:: THINGS TO DO ::
1) In the Vodafone share price article, why does the writer double the H1 24 EBITDAaL figure to estimate earnings for FY24?
2) According to the Vodafone share price article, what was Vodafone's net debt at 30 September 2023?
3) Extend the Vodafone share price article, picking up right after its final sentence.

## BEGIN PAGE EXTRACT

Why is the Vodafone share price below 70p when I think it should be 87% higher?

Our writer explains why he believes the Vodafone share price significantly undervalues the telecoms giant, before considering why others disagree.

| More on:

The content of this article was relevant at the time of publishing. Circumstances change continuously and caution should therefore be exercised when relying upon any content contained within this article.

Emma Raducanu for Vodafone billboard animation at Piccadilly Circus, London

Image source: Vodafone Group plc

You’re reading a free article with opinions that may differ from The Motley Fool’s Premium Investing Services. Become a Motley Fool member today to get instant access to our top analyst recommendations, in-depth research, investing resources, and more. Learn More.

The Vodafone (LSE:VOD) share price appears to be stuck. The last time it was above 75p was in November 2023. Since May 2019, it’s fallen by 44%.

The decline is due to stagnant revenues and falling earnings. But against this disappointing backdrop, here’s why I still believe the company is hugely undervalued.

Ringing the changes

To try and improve its return on capital employed (ROCE), Vodafone has been exiting various markets. 

It’s already sold its interests in Ghana and Hungary. And it disposed of its share of Vantage Towers, a European infrastructure business. And more recently, it’s successfully negotiated deals to offload its Spanish and Italian divisions.

To help investors understand the implications, the company has reissued its results for the year ended 31 March 2023 (FY23) and six months ended 30 September 2023 (H1 24), excluding these discontinued operations.

They show EBITDAaL (earnings before interest, tax, depreciation and amortisation, after leases) of €12.4bn in FY23, and €5.4bn, for H1 24. Vodafone isn’t a seasonal business so I’m going to double its H1 24 result to assume earnings for FY24 of €10.8bn.

To come up with a possible valuation it’s necessary to apply a multiple to this estimate of earnings. The best way to do this is to use figures from actual deals.

The telecoms giant has agreed to sell its businesses in Spain and Italy for 5.3 times and 7.6 times EBITDAaL, respectively — an average of 6.45.

Therefore, a possible valuation for Vodafone is 6.45 x €10.8bn = €69.7bn (£60bn at current exchange rates).

That would be over three times its current market cap of £18.8bn, implying a share price of 221p.

Gearing

However, these businesses are being sold without any debt. If borrowings were included then the consideration received by Vodafone would be lower.

At 30 September 2023, Vodafone had net debt of €36.2bn. The company plans to reduce this by €8bn using some of the sales proceeds from its Mediterranean businesses.

If I reduce my earlier valuation of €69.7bn by post-sale net debt of €28.2bn (€36.2bn – €8bn), then I think it’s realistic to assume Vodafone’s worth €41.5bn (£35.7bn).

## END PAGE EXTRACT
## BEGIN DATA EXTRACT

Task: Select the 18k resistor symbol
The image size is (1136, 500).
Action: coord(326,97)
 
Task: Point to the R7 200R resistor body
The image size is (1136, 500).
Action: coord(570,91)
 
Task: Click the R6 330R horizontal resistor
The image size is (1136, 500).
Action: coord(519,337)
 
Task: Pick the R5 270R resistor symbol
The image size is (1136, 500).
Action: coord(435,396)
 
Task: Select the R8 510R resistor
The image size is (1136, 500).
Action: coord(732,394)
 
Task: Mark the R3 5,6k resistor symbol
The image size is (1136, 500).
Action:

## END DATA EXTRACT

:: ANSWERS GIVEN ::
1) The writer doubles it because Vodafone isn't a seasonal business, so the €5.4bn earned in the six months to 30 September 2023 is treated as half of a full year. That gives assumed FY24 earnings of €10.8bn.

2) €36.2bn.

3)
Based on these assumptions, the share price ‘should’ be 131p.

A lone voice?

But a company is only worth what investors are prepared to pay for it. And because of the lack of growth and large debt pile, the majority clearly think its intrinsic value is currently around 70p a share.

However, we’ve seen how the company is seeking to reduce its borrowings. It’s also addressing its flat revenues by implementing some hefty price increases and focusing more on its business customers.

With regards to profitability, Selling Spain and Italy is likely to improve the company’s ROCE by “at least” one percentage point. This might not sound very much. But in FY23 it would have been worth another €1.1bn (7.7%) of operating profit.

But I still think there’s too much going on for investors to fully understand what a reshaped group is going to look like and how it’s likely to perform.

Also, there’s no guarantee that the turnaround plan will work. The company has previously attempted — and failed — to reverse its declining performance.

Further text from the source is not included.